EXCERPTS: “When it comes to human stuff, I’ll take anything, pretty much,” says Henry Scragg. “As long as it’s been ethically sourced, may I add.”

Speaking from his macabre curiosities shop in Essex in a recent YouTube interview, Scragg wears a shabby bowler hat, has tribal-style face tattoos and a ginger beard that descends into three pendulous dreadlocks.

[...] There is no suggestion the sale of these items is illegal, but experts, including Dame Sue Black, one of the UK’s leading forensic scientists, are calling for a crackdown on the trade in human remains.

They say the lack of regulation means much of the buying and selling of skulls and bones falls into a legal grey zone; and that the growing online market risks fuelling a new era of “body snatching”, with reports of bones being removed from crypts and graveyards in the UK and abroad.

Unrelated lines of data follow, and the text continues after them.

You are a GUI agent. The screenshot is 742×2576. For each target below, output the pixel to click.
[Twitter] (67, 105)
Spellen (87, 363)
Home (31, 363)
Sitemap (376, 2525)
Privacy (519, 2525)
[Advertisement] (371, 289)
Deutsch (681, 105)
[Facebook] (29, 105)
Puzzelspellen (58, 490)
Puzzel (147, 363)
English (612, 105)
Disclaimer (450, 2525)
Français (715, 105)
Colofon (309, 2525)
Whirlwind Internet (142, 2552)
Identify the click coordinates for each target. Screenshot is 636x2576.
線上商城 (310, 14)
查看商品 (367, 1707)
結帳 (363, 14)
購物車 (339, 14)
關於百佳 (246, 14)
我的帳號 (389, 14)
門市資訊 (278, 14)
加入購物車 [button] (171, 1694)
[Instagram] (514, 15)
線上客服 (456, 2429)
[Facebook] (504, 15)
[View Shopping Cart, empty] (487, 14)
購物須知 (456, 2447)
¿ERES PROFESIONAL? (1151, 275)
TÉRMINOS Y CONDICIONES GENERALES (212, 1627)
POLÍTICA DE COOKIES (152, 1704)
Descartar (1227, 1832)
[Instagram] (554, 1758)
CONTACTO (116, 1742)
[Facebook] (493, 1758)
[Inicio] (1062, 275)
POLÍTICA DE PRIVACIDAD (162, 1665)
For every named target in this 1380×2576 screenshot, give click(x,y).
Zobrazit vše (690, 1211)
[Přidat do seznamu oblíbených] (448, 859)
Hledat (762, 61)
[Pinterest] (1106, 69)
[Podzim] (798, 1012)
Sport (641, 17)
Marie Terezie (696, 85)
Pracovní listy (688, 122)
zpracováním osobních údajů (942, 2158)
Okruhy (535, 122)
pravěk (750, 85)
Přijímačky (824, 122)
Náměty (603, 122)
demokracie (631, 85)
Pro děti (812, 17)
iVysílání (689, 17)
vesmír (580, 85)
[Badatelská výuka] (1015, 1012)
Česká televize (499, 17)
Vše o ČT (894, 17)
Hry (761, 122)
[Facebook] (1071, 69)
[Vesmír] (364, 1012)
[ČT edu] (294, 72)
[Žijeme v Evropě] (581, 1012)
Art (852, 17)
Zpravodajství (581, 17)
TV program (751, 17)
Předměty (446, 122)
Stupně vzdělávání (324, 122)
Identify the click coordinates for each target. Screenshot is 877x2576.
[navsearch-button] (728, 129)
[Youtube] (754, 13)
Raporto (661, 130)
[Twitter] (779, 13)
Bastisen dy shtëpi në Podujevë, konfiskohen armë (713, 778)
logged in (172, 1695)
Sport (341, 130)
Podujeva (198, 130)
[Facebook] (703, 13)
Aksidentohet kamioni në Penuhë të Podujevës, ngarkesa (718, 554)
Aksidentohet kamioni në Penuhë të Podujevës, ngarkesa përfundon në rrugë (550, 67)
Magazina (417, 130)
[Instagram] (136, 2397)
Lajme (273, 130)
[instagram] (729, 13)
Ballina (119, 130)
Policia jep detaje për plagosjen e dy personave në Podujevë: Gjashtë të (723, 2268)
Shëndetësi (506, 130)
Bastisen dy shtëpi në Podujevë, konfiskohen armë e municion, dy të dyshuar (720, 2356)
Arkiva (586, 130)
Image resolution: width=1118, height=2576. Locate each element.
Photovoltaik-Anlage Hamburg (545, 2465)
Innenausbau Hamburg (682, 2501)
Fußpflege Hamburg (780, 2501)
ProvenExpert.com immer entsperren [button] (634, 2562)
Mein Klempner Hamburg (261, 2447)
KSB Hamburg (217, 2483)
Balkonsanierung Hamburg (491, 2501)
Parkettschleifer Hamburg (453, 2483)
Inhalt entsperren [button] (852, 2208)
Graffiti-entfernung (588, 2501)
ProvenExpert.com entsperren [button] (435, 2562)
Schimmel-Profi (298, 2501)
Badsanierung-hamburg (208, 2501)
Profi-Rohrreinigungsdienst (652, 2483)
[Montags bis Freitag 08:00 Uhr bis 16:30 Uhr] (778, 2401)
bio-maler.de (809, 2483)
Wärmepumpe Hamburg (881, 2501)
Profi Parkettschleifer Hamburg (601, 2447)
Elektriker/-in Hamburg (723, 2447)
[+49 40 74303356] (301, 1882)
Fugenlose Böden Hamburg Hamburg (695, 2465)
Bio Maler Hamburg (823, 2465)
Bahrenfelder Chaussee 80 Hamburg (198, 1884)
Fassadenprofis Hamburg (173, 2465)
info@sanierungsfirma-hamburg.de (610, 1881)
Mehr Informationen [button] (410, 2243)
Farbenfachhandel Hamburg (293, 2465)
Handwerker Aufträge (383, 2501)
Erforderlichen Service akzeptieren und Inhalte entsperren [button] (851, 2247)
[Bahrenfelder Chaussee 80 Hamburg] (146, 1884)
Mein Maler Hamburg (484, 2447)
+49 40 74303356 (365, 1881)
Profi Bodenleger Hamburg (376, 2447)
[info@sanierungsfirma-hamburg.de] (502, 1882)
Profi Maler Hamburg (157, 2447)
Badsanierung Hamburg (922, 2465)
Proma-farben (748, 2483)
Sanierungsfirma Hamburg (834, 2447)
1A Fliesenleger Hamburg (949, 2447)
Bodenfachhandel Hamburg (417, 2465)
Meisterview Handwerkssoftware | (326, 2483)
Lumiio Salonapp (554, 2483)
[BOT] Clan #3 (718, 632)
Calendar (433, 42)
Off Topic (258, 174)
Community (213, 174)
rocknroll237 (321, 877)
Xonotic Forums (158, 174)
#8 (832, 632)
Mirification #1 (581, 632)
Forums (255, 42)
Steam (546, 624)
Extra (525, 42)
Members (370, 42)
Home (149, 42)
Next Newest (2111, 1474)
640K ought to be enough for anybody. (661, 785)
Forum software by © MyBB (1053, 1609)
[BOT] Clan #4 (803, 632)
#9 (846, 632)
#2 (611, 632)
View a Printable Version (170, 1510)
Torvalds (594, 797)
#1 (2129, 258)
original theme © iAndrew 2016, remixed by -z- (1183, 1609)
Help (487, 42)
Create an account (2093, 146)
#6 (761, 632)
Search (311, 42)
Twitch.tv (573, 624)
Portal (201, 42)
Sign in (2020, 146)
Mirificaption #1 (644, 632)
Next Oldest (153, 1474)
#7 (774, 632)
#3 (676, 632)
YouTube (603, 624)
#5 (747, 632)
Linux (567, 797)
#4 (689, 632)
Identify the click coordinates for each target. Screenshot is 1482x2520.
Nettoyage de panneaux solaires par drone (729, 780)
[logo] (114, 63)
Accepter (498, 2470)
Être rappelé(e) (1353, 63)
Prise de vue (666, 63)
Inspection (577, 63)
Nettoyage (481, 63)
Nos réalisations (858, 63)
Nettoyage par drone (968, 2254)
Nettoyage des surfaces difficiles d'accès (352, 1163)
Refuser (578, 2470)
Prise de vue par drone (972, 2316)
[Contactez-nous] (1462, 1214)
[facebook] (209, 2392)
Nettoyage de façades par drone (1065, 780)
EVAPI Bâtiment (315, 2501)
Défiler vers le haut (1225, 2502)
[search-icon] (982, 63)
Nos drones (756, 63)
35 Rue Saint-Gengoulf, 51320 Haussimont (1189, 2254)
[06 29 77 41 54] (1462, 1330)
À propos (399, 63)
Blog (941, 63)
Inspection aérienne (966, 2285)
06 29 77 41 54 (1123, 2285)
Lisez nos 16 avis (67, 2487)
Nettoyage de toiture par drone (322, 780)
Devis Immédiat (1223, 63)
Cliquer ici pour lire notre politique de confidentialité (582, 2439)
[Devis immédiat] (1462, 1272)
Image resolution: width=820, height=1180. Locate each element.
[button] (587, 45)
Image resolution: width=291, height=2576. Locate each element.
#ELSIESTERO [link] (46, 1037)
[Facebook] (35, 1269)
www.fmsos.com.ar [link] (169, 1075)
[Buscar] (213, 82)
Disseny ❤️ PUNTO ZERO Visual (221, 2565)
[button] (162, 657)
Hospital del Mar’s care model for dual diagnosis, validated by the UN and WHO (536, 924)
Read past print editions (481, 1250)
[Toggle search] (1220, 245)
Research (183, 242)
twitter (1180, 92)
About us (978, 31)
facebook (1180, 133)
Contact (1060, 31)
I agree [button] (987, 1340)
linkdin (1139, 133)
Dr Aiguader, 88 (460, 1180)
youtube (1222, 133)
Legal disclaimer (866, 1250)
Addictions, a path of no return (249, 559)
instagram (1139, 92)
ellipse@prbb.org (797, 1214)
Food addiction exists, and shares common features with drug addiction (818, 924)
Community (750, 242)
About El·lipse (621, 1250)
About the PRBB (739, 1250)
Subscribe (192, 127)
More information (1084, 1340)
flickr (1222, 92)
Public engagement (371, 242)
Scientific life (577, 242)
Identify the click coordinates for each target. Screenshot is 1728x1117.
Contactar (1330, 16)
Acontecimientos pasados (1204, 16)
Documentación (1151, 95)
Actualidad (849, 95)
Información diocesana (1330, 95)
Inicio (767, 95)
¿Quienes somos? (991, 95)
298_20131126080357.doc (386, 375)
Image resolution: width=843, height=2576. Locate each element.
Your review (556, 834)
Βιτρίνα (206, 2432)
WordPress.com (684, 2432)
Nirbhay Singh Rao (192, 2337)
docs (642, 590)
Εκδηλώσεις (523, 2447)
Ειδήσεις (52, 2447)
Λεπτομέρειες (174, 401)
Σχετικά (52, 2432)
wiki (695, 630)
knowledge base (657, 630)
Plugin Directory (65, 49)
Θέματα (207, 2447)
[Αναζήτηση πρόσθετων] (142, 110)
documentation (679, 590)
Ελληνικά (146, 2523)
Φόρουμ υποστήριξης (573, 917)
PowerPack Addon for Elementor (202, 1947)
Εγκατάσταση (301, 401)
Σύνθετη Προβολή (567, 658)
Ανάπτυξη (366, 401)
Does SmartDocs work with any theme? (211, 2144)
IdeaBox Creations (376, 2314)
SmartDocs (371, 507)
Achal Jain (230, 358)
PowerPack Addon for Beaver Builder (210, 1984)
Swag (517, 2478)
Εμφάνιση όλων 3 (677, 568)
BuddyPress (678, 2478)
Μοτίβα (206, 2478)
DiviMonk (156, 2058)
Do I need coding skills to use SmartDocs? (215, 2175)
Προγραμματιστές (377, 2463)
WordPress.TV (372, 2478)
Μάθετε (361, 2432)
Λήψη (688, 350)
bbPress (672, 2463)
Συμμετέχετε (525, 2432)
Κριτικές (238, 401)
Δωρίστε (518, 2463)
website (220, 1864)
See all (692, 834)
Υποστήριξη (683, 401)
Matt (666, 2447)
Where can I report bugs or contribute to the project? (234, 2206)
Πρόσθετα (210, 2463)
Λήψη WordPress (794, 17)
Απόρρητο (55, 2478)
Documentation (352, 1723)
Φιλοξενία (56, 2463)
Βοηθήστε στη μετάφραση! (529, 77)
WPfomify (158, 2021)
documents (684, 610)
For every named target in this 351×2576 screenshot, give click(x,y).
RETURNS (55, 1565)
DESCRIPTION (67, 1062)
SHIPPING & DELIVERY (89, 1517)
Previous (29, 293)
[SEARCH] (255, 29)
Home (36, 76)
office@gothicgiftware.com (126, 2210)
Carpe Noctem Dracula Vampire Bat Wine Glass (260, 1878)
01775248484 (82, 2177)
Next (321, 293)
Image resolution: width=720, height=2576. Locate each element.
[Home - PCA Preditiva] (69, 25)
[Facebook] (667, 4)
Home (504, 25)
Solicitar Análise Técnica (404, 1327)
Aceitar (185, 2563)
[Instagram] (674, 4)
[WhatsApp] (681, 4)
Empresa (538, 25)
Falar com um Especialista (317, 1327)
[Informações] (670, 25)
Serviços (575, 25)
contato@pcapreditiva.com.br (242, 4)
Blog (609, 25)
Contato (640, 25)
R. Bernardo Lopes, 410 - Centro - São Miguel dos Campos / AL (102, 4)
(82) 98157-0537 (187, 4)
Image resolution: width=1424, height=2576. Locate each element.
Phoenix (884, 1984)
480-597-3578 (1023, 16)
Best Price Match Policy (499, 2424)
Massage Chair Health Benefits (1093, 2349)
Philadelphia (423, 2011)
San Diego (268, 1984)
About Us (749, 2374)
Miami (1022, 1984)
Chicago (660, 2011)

“You’ve got people who are breaking into mausolea and who are taking remains away to sell them for people who think this is gothic, quaint [or] supernatural,” said Black, the president of St John’s College, Oxford. “If you can make the sale of a bird’s nest illegal, surely to goodness you can make the sale of a human body illegal. Having a necklace made out of somebody’s teeth isn’t acceptable to people.”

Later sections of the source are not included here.